I am curious how many folks have a machine as their only, or primary power tool — that’s certainly the case for me — I have an old circular saw I’ll haul out for breaking down stock at need, and a small track saw which I use more frequently, and a pair of drills (one cordless, the other corded) which I’ll use for drilling holes.
Usually haul out hand tools, esp. when a task is presented which they are well suited for:
Thanks! For those who are not hand tool aficionados (or cognoscenti?) it’s a Lie-Nielsen No. 60-½ Rabbet Block Plane with Nicker — Lie-Nielsen being a well-regarded contemporary manufacturer of woodworking tools (eventually I need to do a pilgrimage and visit their production facilities when they re-open them to the public).
I have a fair collection of vintage and modern planes (and have given away a few more — my son got my very similar but not rabbeting vintage Stanley) — I should use my Bridge City Tool Works HP-8 more often, but it’s in the box for my v2 Chopstick Master and isn’t as convenient to access, plus it would entail removing the depth skids — I keep telling myself I don’t need an HP-8X Celebration Edition Mini Block Plane, but may not be able to hold out.

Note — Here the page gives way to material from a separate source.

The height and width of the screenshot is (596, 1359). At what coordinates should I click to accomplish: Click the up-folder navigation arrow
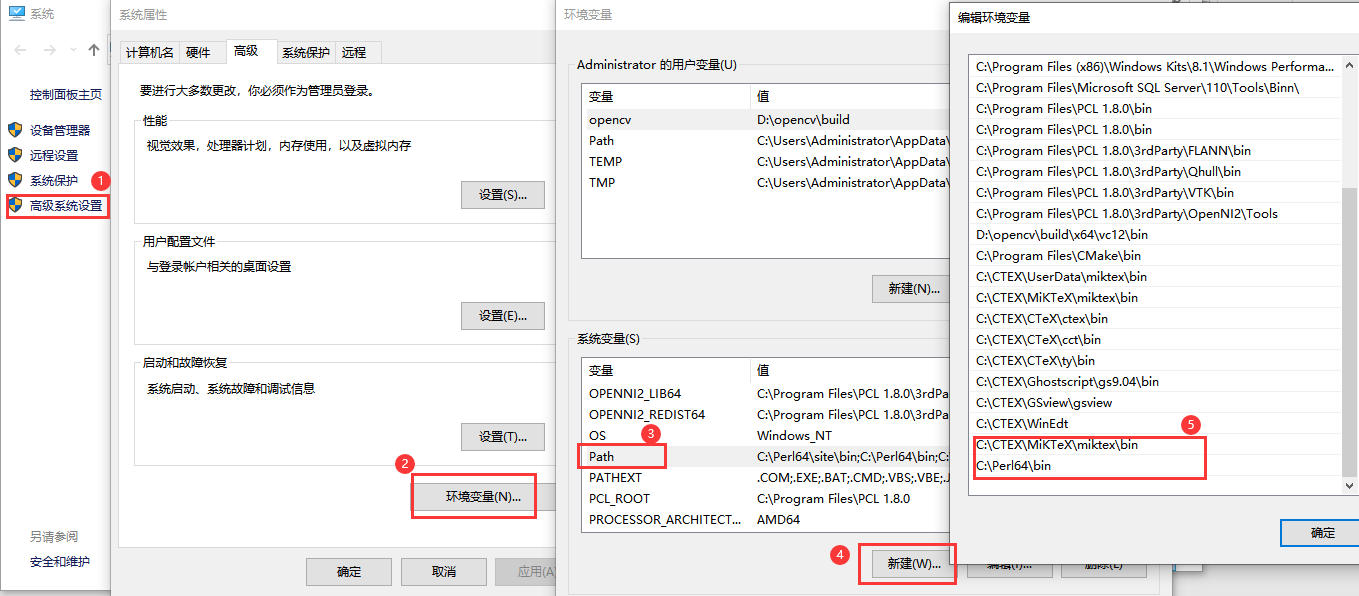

Anyone who works with wood and doesn’t have a good-quality, well-tuned plane is really missing out — a vintage Stanley or Millers Falls or Record plane can often be picked up very affordably and tuning one up (fettling is often used to describe the process) is a pleasant activity if one likes working with tools — highly recommended.
I have a couple of Lee Valley Veritas tools, and have been very impressed — the aesthetics of their planes doesn’t appeal to me for most of them which really saddens me (but probably won’t prevent me from eventually getting a full set of their miniature tools when I retire: https://www.leevalley.com/en-us/shop/tools/hand-tools/miniature-tools ) and their router plane and medium shoulder plane and shooting board will probably be my next two tool purchases, but it’s the Lie-Nielsen shooting plane which I’ll be getting when I finally have a dedicated working area.
Funny mentioning “power” tools, and you are the power in the tools you mention!
I don’t even have a set of chisels (yet); let alone a block plane. I spent a lot of my wood life working with caveman tools, because my focus was on a different kind of success. Now I have the best power tools I can afford; table saw, band saw, drum sander, belt sander, drill press, various hand-held drills / grinders, and last (not least) Shapeoko 3 XXL. (Someone elsewhere called us “sanders” sissies! )
I try to design things that don’t need to fit closely, but joints are always an exception.
My reasoning is that if I can’t get close enough with good power tools for a sanding process to make something fit, I need to cut it over or redesign it.
Yeah, it seems the case that for a fair number of our customers the Shapeoko and trim router are their first/only power tools which is why I’ve always tried to focus on bootstrapping when I do tutorials such as:
I had the same experience. I also realized, once I saw the way it worked, that the designs would be easy to replicate in other software.
Some of the toolpaths were a mess… Things like dropping the Z over a meter.
I’m just the opposite, I’m a power tool tramp. I actually have fewer hand tools (for wood) than I have power tools. I have plenty of non-wood hand tools from when I was a mechanic, but as far as non-powered wood tools, I have a hammer, tape measure (although I prefer digital calipers most of the time), and a smaller collection of wood turning tools (which require a power tool to be useful). I had a saw and miter box once, pretty sure I gave it away? I’d have more power tools, but I have a motorcycle in the middle of my shop.